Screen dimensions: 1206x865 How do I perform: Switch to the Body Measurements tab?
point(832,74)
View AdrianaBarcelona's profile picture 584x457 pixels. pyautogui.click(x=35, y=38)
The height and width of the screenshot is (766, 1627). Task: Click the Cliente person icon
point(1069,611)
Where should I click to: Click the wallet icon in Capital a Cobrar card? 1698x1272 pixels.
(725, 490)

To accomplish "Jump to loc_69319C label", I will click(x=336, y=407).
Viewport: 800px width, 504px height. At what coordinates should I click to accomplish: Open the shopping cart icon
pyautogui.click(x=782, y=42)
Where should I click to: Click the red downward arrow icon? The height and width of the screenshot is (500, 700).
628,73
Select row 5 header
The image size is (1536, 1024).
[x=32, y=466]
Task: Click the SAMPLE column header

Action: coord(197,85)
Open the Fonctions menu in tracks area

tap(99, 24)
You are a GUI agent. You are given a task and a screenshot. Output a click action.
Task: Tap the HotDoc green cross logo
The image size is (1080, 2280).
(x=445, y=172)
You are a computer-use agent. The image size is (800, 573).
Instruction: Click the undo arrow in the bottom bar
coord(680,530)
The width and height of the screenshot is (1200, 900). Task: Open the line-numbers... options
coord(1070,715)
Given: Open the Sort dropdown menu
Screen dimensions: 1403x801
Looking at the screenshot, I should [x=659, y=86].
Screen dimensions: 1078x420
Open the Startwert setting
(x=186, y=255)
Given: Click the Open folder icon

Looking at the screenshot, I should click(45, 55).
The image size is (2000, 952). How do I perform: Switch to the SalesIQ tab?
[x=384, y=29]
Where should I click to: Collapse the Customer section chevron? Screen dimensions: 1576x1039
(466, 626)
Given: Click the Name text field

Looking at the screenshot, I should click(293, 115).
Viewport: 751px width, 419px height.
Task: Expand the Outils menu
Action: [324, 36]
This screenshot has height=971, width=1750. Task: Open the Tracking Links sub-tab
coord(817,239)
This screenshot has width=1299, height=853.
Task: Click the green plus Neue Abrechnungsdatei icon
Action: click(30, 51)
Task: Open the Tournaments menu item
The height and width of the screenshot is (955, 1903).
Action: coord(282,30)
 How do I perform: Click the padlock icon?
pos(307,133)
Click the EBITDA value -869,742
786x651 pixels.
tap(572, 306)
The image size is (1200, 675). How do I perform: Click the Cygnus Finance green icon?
• • • • • • •
- [Exercise details]
Word for word, write out every line of the listing.

- [Response for this exercise]
Screen dimensions: 1206x865 How do I perform: Switch to the Body Measurements tab?
point(832,74)
View AdrianaBarcelona's profile picture 584x457 pixels. pyautogui.click(x=35, y=38)
The height and width of the screenshot is (766, 1627). Task: Click the Cliente person icon
point(1069,611)
Where should I click to: Click the wallet icon in Capital a Cobrar card? 1698x1272 pixels.
(725, 490)

To accomplish "Jump to loc_69319C label", I will click(x=336, y=407).
Viewport: 800px width, 504px height. At what coordinates should I click to accomplish: Open the shopping cart icon
pyautogui.click(x=782, y=42)
Where should I click to: Click the red downward arrow icon? The height and width of the screenshot is (500, 700).
628,73
Select row 5 header
The image size is (1536, 1024).
[x=32, y=466]
Task: Click the SAMPLE column header

Action: coord(197,85)
Open the Fonctions menu in tracks area

tap(99, 24)
You are a GUI agent. You are given a task and a screenshot. Output a click action.
Task: Tap the HotDoc green cross logo
The image size is (1080, 2280).
(x=445, y=172)
You are a computer-use agent. The image size is (800, 573).
Instruction: Click the undo arrow in the bottom bar
coord(680,530)
The width and height of the screenshot is (1200, 900). Task: Open the line-numbers... options
coord(1070,715)
Given: Open the Sort dropdown menu
Screen dimensions: 1403x801
Looking at the screenshot, I should [x=659, y=86].
Screen dimensions: 1078x420
Open the Startwert setting
(x=186, y=255)
Given: Click the Open folder icon

Looking at the screenshot, I should click(45, 55).
The image size is (2000, 952). How do I perform: Switch to the SalesIQ tab?
[x=384, y=29]
Where should I click to: Collapse the Customer section chevron? Screen dimensions: 1576x1039
(466, 626)
Given: Click the Name text field

Looking at the screenshot, I should click(293, 115).
Viewport: 751px width, 419px height.
Task: Expand the Outils menu
Action: [324, 36]
This screenshot has height=971, width=1750. Task: Open the Tracking Links sub-tab
coord(817,239)
This screenshot has width=1299, height=853.
Task: Click the green plus Neue Abrechnungsdatei icon
Action: click(30, 51)
Task: Open the Tournaments menu item
The height and width of the screenshot is (955, 1903).
Action: coord(282,30)
 How do I perform: Click the padlock icon?
pos(307,133)
Click the EBITDA value -869,742
786x651 pixels.
tap(572, 306)
The image size is (1200, 675). How do I perform: Click the Cygnus Finance green icon?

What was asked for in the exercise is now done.